To get back to backlash in the cross feed, there are two sources for it.  One is backlash or clearance between the cross feed screw and the cross feed nut.  The other is end float of the cross feed screw.  Before trying to determine or reduce the magnitude of the former, you should address the latter.  To do this, first run the cross slide nut off of the end of the cross feed screw and move the slide another quarter inch or so to the rear.  Then remove the two screw plugs in top of the carriage dovetail and squirt a few drops of oil into the holes while rotating the screw.  Also apply a little oil to the rear of the dial where it runs near or against the front of the bearing.  Replace the two screw plugs and run them down flush with the top of the dovetail.  Loosen the dial set screw of thumb screw and confirm that the dial rotates freely.

Loosen the special nut retaining the crank.  If you haven't done it recently, go ahead and remove all parts and inspect for wear.  There are three original versions of how this all goes together, 10" and early 12", late 12" version 1, and late 12" version 2.  In some cases it may be advisable to remove the bearing from the front edge of the carriage and face it off flat again.  Version 1 and 2 of the late 12" have a flat washer (not in the same location) that may need to be either turned over or replaced.  When all is OK, reassemble.  By differential adjustments of the hex jam nut, 537-015 Nut or 049-089 Bushing, and the 10D-262 Special Nut, reduce the end float to as near to zero as possible without introducing appreciable drag when you rotate the screw with the crank.  When you are satisfied with the adjustment, reaffirm that when loosened, the dial still rotates freely. 

In several cases, this procedure has reduced the back lash when everything was reassembled by as much as one-half if you had never done it before.

Pull the cross slide back toward you while rotating the crank CCW.  When the screw is fully through the nut, stop and determine the back lash using the installed dial.  A new screw and nut would have on the order of 0.005".  Assuming that end float is near zero, anything over that is wear in the nut.  Crank the cross slide back to where it normally runs and re-check.  Any increase over the reading at the end of the screw represents wear on the screw.

What you do from this point is up to you.


----------



## RJSakowski (Feb 26, 2019)

Rather than use a double nut on my Atlas/Craftsman 6 x 18, I used an old lead screw nut and a spring to bias the main nut.

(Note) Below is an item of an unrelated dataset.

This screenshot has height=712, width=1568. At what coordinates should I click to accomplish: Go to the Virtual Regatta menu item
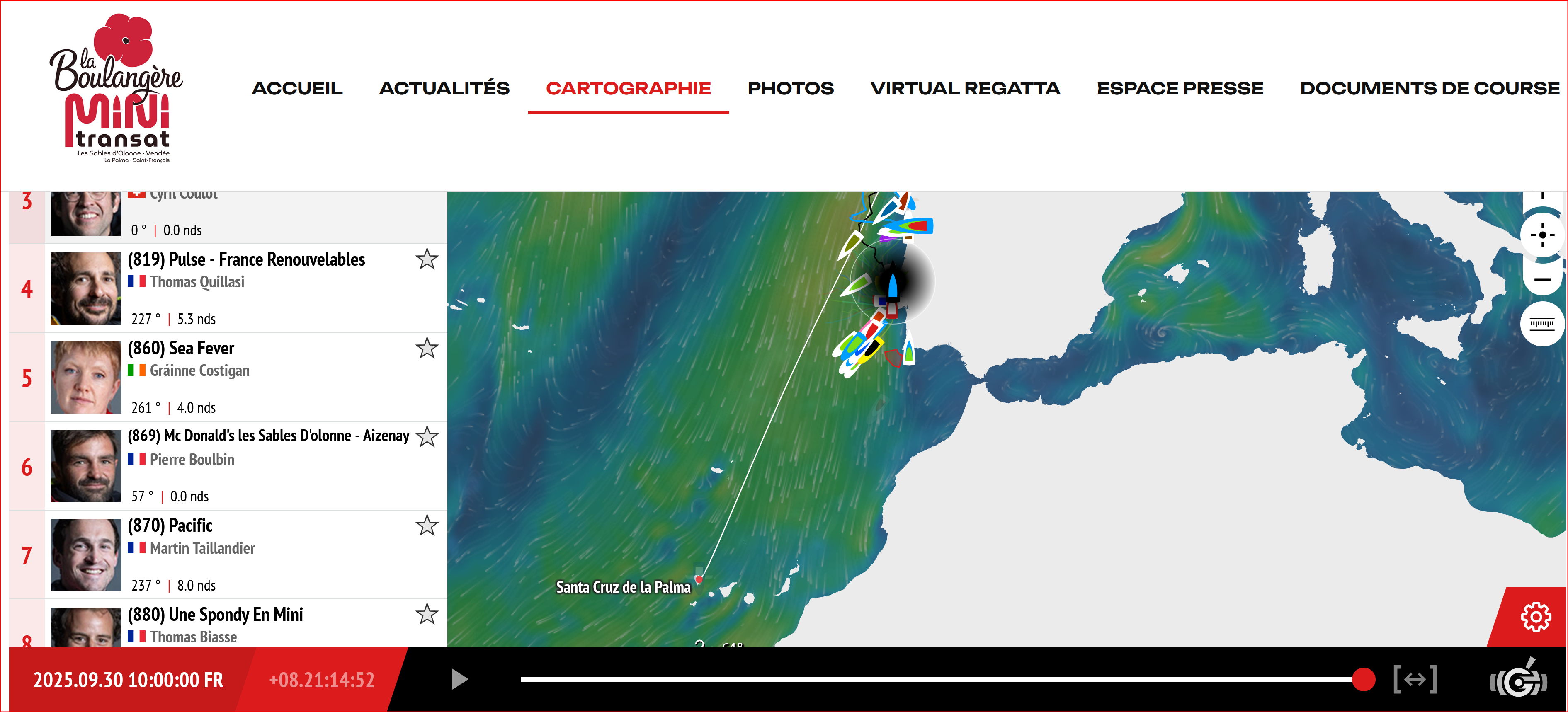965,89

This arrangement  accommodates variable lead screw wear.  I now have .002" of backlash in the cross slide.   I lose 1" of travel in the cross slide as a result but I can still center the compound pivot under the spindle.


----------



## wa5cab (Feb 27, 2019)

I think that you meant cross feed screw instead of lead screw.  Assuming that is correct, how did you mount the second nut and spring.


----------



## pontiac428 (Mar 27, 2019)

agfrvf said:


> My 1946 10F has a ton of slop in the cross slide to the point to where I its causing backlash and possibly finish issues. Would it be worth it to make an adjustable antibacklash 2 piece nut, or just buy a standard one?

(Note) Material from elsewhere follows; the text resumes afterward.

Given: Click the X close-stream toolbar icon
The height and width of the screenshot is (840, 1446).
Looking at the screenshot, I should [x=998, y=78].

In addition to the advice already given, you do have the option of making new feed screws out of acme stock.  With new nuts from ebay, I replaced both of mine for about twelve bucks each, and have enough material left over to make two more pair.  Made a big difference for my lathe.


----------



## stupoty (Mar 27, 2019)

Might be worth double checking tool height and clearance, I sometimes get a tool suck and jump if im a bit off on the height when it passes the center of the part when faceing.

Stu


----------



## savarin (Mar 27, 2019)

RJSakowski said:


> Rather than use a double nut on my Atlas/Craftsman 6 x 18, I used an old lead screw nut and a spring to bias the main nut. This arrangement  accommodates variable lead screw wear.  I now have .002" of backlash in the cross slide.   I lose 1" of travel in the cross slide as a result but I can still center the compound pivot under the spindle.



Any chance of a simple sketch or picture of this RJ?


----------